Available data –
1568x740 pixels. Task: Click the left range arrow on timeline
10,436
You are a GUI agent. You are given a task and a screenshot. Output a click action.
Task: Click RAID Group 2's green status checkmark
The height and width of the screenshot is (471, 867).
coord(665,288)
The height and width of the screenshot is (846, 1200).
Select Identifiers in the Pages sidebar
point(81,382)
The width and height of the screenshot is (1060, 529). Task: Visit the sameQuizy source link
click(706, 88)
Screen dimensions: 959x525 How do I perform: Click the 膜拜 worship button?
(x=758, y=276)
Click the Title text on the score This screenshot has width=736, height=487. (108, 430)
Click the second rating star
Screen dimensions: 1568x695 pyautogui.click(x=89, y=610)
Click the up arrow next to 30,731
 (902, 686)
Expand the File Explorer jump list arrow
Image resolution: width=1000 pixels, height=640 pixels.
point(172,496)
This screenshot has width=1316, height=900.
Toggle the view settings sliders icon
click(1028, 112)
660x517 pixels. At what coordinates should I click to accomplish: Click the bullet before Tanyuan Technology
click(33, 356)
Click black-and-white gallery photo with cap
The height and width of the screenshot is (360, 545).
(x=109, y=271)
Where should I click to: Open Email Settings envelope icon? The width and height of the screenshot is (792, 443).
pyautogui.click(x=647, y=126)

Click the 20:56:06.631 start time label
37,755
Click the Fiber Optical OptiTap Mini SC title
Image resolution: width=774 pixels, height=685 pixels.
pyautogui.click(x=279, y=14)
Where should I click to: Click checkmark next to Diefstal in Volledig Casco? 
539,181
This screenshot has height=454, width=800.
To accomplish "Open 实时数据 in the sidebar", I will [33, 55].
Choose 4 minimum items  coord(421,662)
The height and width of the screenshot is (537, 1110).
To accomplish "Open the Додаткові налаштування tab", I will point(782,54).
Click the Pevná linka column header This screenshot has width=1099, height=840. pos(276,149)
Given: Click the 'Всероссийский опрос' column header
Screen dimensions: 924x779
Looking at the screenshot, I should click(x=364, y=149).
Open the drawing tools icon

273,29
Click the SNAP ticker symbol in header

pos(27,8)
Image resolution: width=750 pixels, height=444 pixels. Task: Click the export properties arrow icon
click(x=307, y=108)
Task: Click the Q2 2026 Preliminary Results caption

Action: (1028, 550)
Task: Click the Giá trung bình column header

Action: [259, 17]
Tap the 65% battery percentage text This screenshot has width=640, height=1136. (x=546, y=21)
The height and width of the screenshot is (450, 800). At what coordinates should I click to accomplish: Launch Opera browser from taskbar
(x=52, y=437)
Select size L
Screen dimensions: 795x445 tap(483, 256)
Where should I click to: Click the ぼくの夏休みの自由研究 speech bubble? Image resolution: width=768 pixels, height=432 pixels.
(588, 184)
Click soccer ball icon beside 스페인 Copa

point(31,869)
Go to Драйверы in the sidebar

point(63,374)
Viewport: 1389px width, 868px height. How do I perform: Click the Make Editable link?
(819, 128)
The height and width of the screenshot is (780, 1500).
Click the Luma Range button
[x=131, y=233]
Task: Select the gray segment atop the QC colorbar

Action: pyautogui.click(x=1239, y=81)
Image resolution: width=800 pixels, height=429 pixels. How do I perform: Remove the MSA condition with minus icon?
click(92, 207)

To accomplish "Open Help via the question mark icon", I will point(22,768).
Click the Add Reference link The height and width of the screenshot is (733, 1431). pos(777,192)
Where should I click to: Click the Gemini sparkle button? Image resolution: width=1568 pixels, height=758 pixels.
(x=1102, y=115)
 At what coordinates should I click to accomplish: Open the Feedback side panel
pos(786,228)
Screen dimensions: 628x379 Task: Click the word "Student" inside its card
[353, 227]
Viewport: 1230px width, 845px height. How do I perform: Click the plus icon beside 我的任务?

Activity – Exactly as they appear above, set down all of the records once more.

Result of the task –
1568x740 pixels. Task: Click the left range arrow on timeline
10,436
You are a GUI agent. You are given a task and a screenshot. Output a click action.
Task: Click RAID Group 2's green status checkmark
The height and width of the screenshot is (471, 867).
coord(665,288)
The height and width of the screenshot is (846, 1200).
Select Identifiers in the Pages sidebar
point(81,382)
The width and height of the screenshot is (1060, 529). Task: Visit the sameQuizy source link
click(706, 88)
Screen dimensions: 959x525 How do I perform: Click the 膜拜 worship button?
(x=758, y=276)
Click the Title text on the score This screenshot has width=736, height=487. (108, 430)
Click the second rating star
Screen dimensions: 1568x695 pyautogui.click(x=89, y=610)
Click the up arrow next to 30,731
 (902, 686)
Expand the File Explorer jump list arrow
Image resolution: width=1000 pixels, height=640 pixels.
point(172,496)
This screenshot has width=1316, height=900.
Toggle the view settings sliders icon
click(1028, 112)
660x517 pixels. At what coordinates should I click to accomplish: Click the bullet before Tanyuan Technology
click(33, 356)
Click black-and-white gallery photo with cap
The height and width of the screenshot is (360, 545).
(x=109, y=271)
Where should I click to: Open Email Settings envelope icon? The width and height of the screenshot is (792, 443).
pyautogui.click(x=647, y=126)

Click the 20:56:06.631 start time label
37,755
Click the Fiber Optical OptiTap Mini SC title
Image resolution: width=774 pixels, height=685 pixels.
pyautogui.click(x=279, y=14)
Where should I click to: Click checkmark next to Diefstal in Volledig Casco? 
539,181
This screenshot has height=454, width=800.
To accomplish "Open 实时数据 in the sidebar", I will [33, 55].
Choose 4 minimum items  coord(421,662)
The height and width of the screenshot is (537, 1110).
To accomplish "Open the Додаткові налаштування tab", I will point(782,54).
Click the Pevná linka column header This screenshot has width=1099, height=840. pos(276,149)
Given: Click the 'Всероссийский опрос' column header
Screen dimensions: 924x779
Looking at the screenshot, I should click(x=364, y=149).
Open the drawing tools icon

273,29
Click the SNAP ticker symbol in header

pos(27,8)
Image resolution: width=750 pixels, height=444 pixels. Task: Click the export properties arrow icon
click(x=307, y=108)
Task: Click the Q2 2026 Preliminary Results caption

Action: (1028, 550)
Task: Click the Giá trung bình column header

Action: [259, 17]
Tap the 65% battery percentage text This screenshot has width=640, height=1136. (x=546, y=21)
The height and width of the screenshot is (450, 800). At what coordinates should I click to accomplish: Launch Opera browser from taskbar
(x=52, y=437)
Select size L
Screen dimensions: 795x445 tap(483, 256)
Where should I click to: Click the ぼくの夏休みの自由研究 speech bubble? Image resolution: width=768 pixels, height=432 pixels.
(588, 184)
Click soccer ball icon beside 스페인 Copa

point(31,869)
Go to Драйверы in the sidebar

point(63,374)
Viewport: 1389px width, 868px height. How do I perform: Click the Make Editable link?
(819, 128)
The height and width of the screenshot is (780, 1500).
Click the Luma Range button
[x=131, y=233]
Task: Select the gray segment atop the QC colorbar

Action: pyautogui.click(x=1239, y=81)
Image resolution: width=800 pixels, height=429 pixels. How do I perform: Remove the MSA condition with minus icon?
click(92, 207)

To accomplish "Open Help via the question mark icon", I will point(22,768).
Click the Add Reference link The height and width of the screenshot is (733, 1431). pos(777,192)
Where should I click to: Click the Gemini sparkle button? Image resolution: width=1568 pixels, height=758 pixels.
(x=1102, y=115)
 At what coordinates should I click to accomplish: Open the Feedback side panel
pos(786,228)
Screen dimensions: 628x379 Task: Click the word "Student" inside its card
[353, 227]
Viewport: 1230px width, 845px height. How do I perform: Click the plus icon beside 我的任务?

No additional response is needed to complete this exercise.